2. Lambda 標準スキャンとコードスキャンを有効化
- 包括的なセキュリティ対策を提供。
- 必要に応じてコードスキャンのみを有効化可能。
3. コードスキャン対象外の設定
- タグ
InspectorCodeExclusionを使用。- キー:
InspectorCodeExclusion - 値:
LambdaCodeScanning
- キー:
- 必要な関数のみをスキャン対象に設定し、リソースを効率化。
利用メリット
- 継続的なセキュリティ評価で脆弱性を早期発見
- スキャン対象を柔軟に制御可能
- 関数およびライブラリの安全性を向上
Amazon Inspectorでスキャン可能なサービス一覧
| No | サービス | スキャン内容 |
|---|---|---|
| 1 | Amazon EC2 | インスタンスのソフトウェア脆弱性スキャン、セキュリティグループの設定評価 |
| 2 | Amazon ECR | プッシュされたコンテナイメージの脆弱性スキャン |
| 3 | AWS Lambda | - Lambda 標準スキャン: 依存関係のCVE特定 - Lambda コードスキャン: カスタムコードのリスク検出 |
| 4 | Amazon ECS | ECSタスク定義に基づくコンテナイメージの脆弱性スキャン |
| 5 | Amazon Fargate | Fargate利用コンテナイメージの脆弱性スキャン |
1. Amazon EC2
- インスタンスにインストールされたソフトウェアの脆弱性をスキャン。
- セキュリティグループの設定を評価。
2. Amazon ECR(Elastic Container Registry)
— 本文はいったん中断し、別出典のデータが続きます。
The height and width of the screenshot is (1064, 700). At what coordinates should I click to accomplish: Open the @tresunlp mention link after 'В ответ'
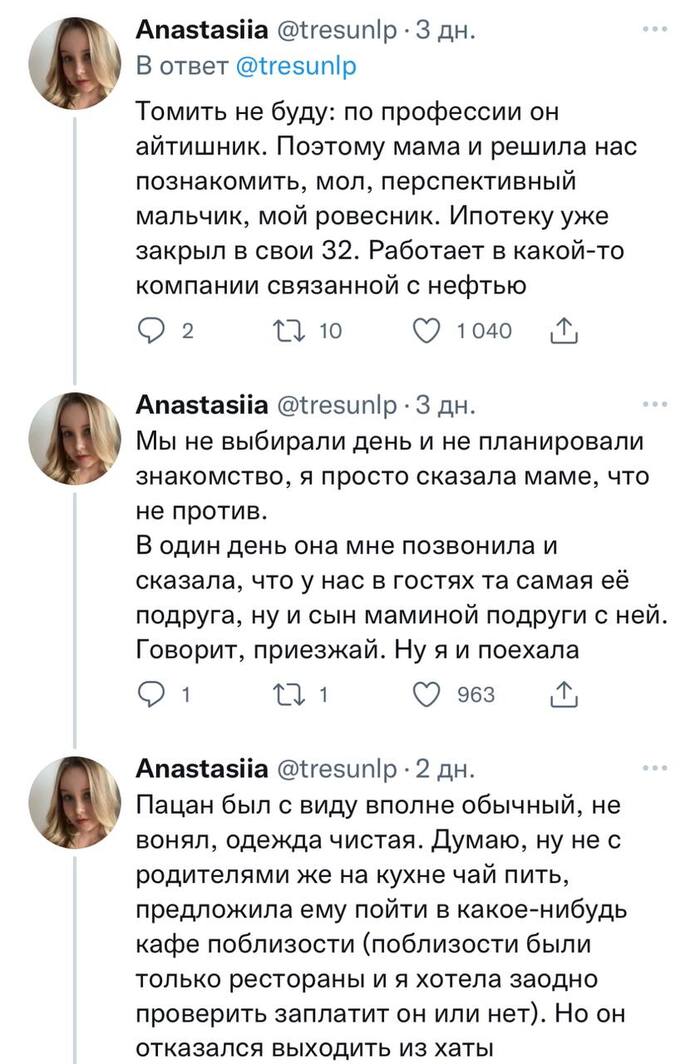296,67
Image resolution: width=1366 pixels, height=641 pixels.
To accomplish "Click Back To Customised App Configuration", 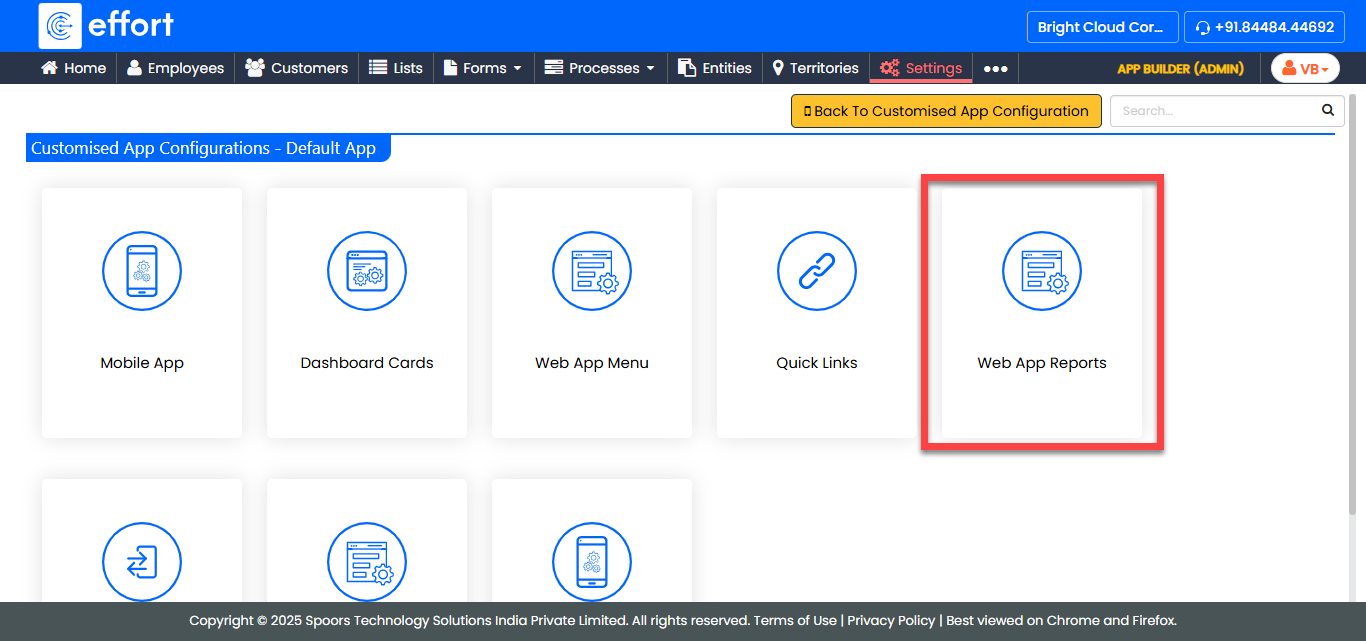I will click(x=946, y=111).
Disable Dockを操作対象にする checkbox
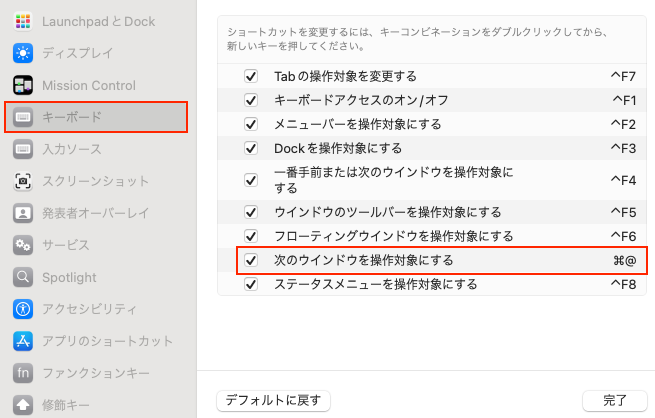 click(251, 148)
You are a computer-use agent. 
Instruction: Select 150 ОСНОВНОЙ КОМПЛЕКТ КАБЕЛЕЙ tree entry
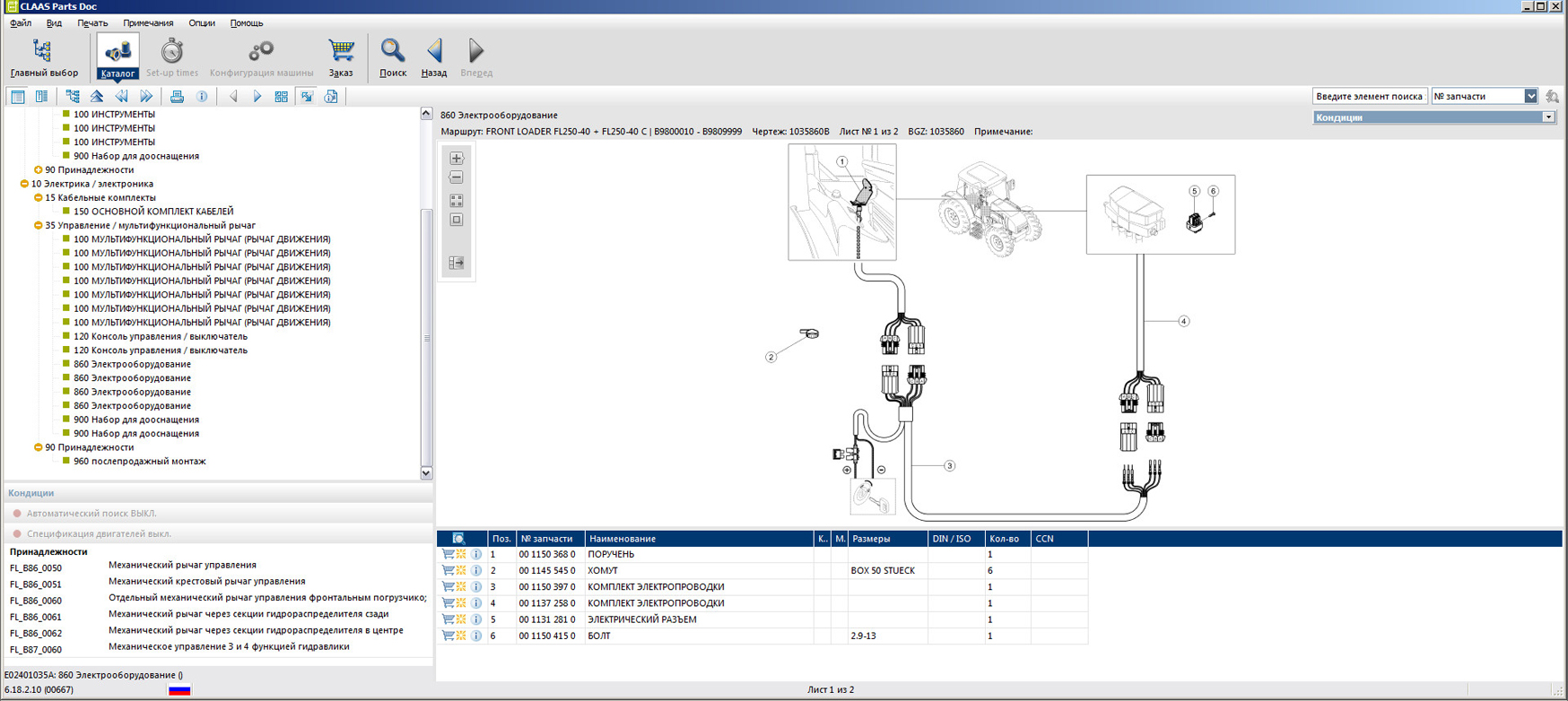point(152,212)
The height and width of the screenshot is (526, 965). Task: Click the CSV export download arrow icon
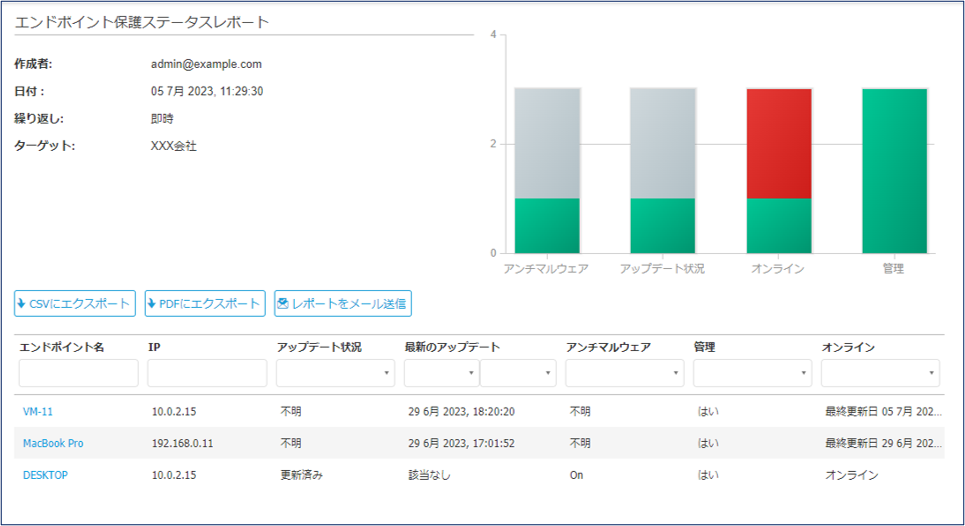[x=22, y=303]
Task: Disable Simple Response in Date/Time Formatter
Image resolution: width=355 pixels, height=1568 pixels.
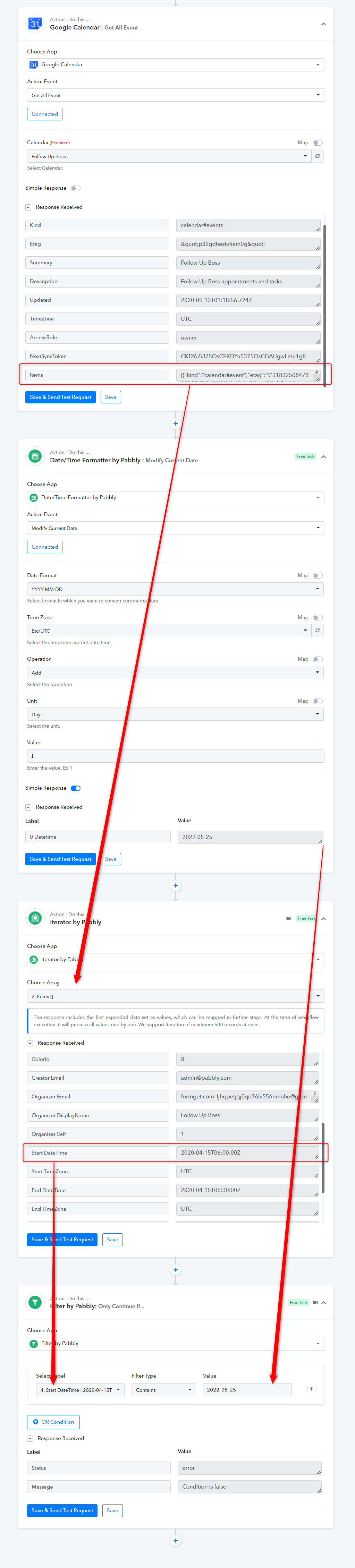Action: click(76, 788)
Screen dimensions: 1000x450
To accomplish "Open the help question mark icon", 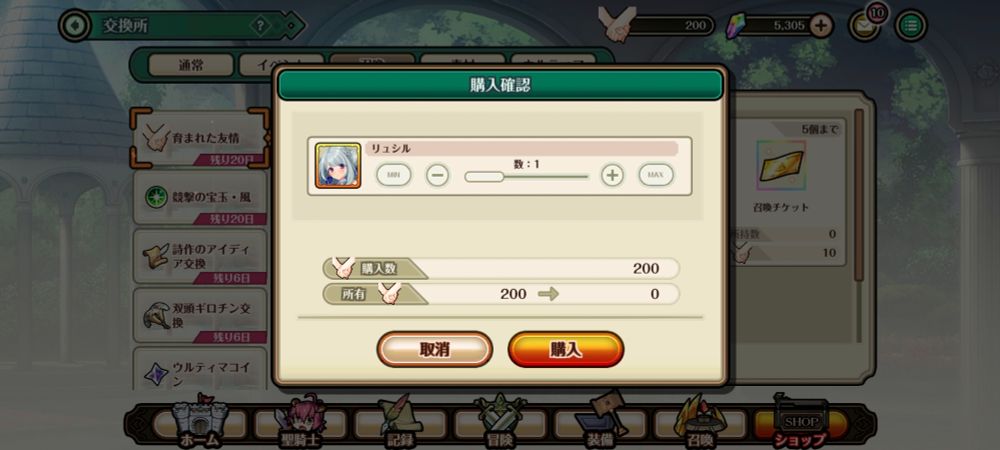I will [260, 26].
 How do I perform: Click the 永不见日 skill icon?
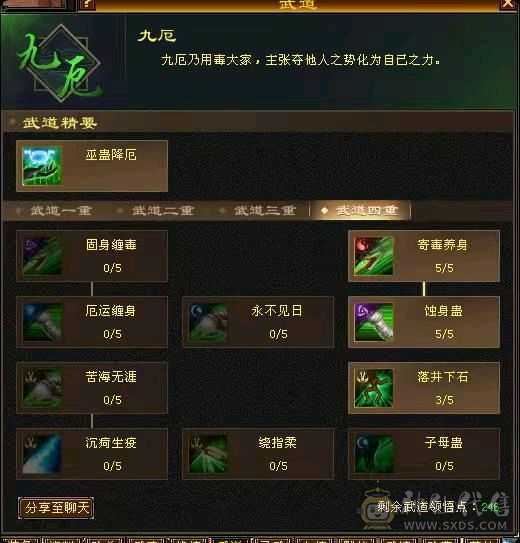[x=208, y=322]
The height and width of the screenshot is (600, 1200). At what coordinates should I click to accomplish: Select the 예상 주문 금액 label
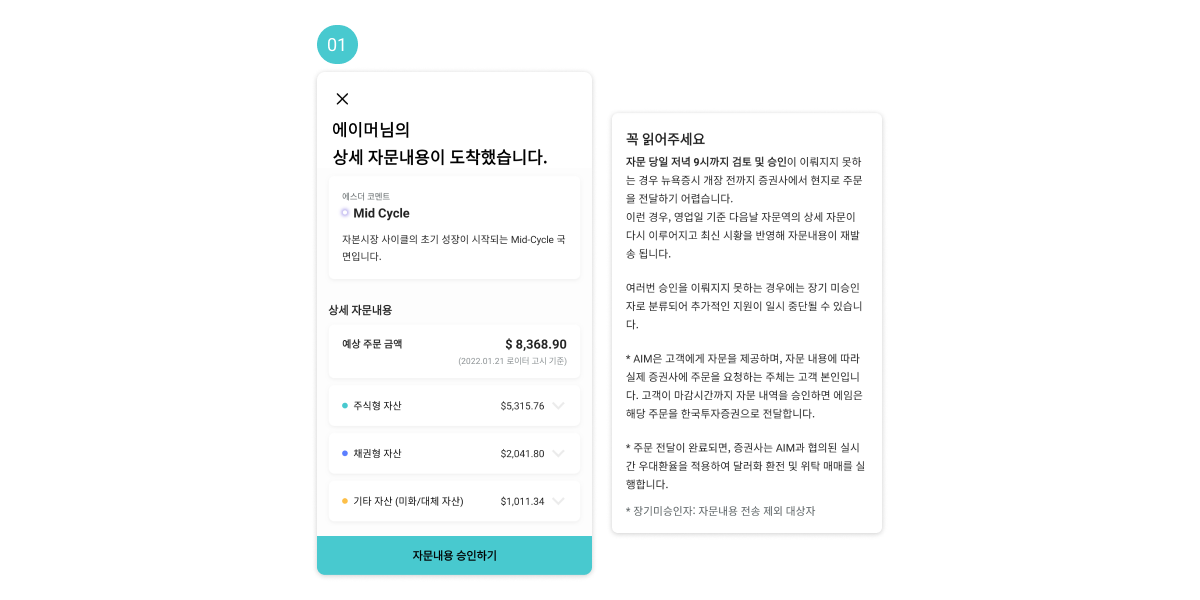372,344
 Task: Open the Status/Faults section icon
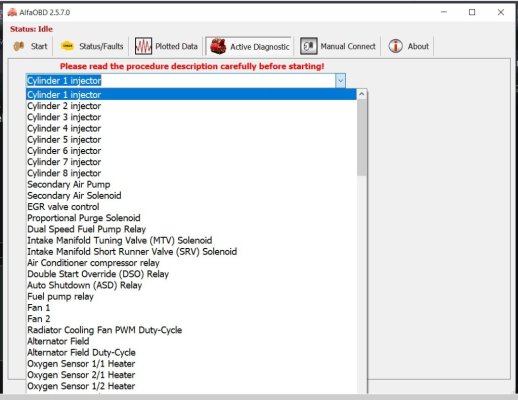click(67, 46)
- プッシュされたコンテナイメージをスキャンし、脆弱性を特定。
3. AWS Lambda
- Lambda 標準スキャン: アプリケーション依存関係をスキャンし、CVEを特定。
- Lambda コードスキャン: 関数内部のカスタムコードをスキャンし、セキュリティリスクを検出。
4. Amazon ECS(Elastic Container Service)
- ECSタスク定義に基づいて稼働するコンテナイメージのスキャンを実施。
5. Amazon Fargate
- Fargateを利用するコンテナイメージの脆弱性をスキャン。
その他
- サービスが対象外でも、ECRやLambdaなどの依存関係を通じて間接的なセキュリティ評価が可能。